Why Librarians Scrape Data

It all started here:

Created at:

Tue, Nov 28, 2017 at 10:24 AM (Delivered after 87 seconds)

From:

Brad Coffield

To:

CODE4LIB@lists.clir.org

Subject:

[CODE4LIB] Anyone web scraping to benefit their library?


I thought this email thread would be interesting to summarize and report back to the general web in a way that a computer can't, yet. The resulting 10+ email as of December 12 were summarized, de-duplicated, and categorized under three main themes:

#1 - Fixing the Web

You could describe all of the ideas that came up in this category as ultimately fixing some functionality in a website or (vendor) system that hasn't been built-in yet or isn't available for some other reason. Web scraping allows you to work around this and collect data how and when you want it and in most cases is pretty easy to do once you have the right software.
  • Creating APIs where there are none
  • Modify RSS Feeds
  • Collecting wishlist info

#2 - Doing the Work

The 21st century librarian is steeped in data not just as a gatekeeper but as a caretaker as well. Web scraping and ETL tools are the backbone of the profession in this sense. Software in this case might be specialized or at least require reading a trip to README.txt or finding a walk-through.
  • Collecting and aggregating search results in vendor databases
  • Archiving for Archive.org with WGET
  • QA and double-checking your work when you push up to a larger catalog system or databases

#3 - Pure Computation

Third and final, there are the data nerds out there who use scraping as a way to generate more data for further analysis. They are collecting data in the most general sense of the word, and working with it in novel ways. This can range in difficulty from super easy if it's consistent to super difficult if it's not.

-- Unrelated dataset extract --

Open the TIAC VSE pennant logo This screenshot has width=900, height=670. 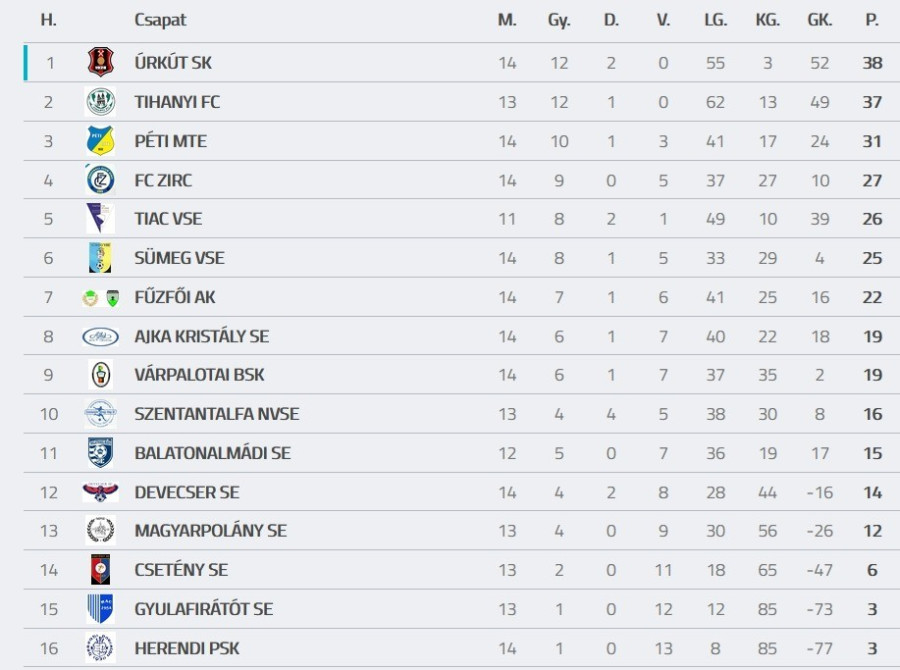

  • Scientific data (NOAA and other government agencies)
  • Import XLM function in Google Sheets
  • Interacting with Wikis and Wiki-like sites
  • Getting at Pre-combined or Pre-proceesed Data

One thing I noticed in doing this is that this breakdown seems to coincide with library roles fairly well, in the sense that system librarians might be doing activities that public services would not, but that idea is for another time, place, and blog post.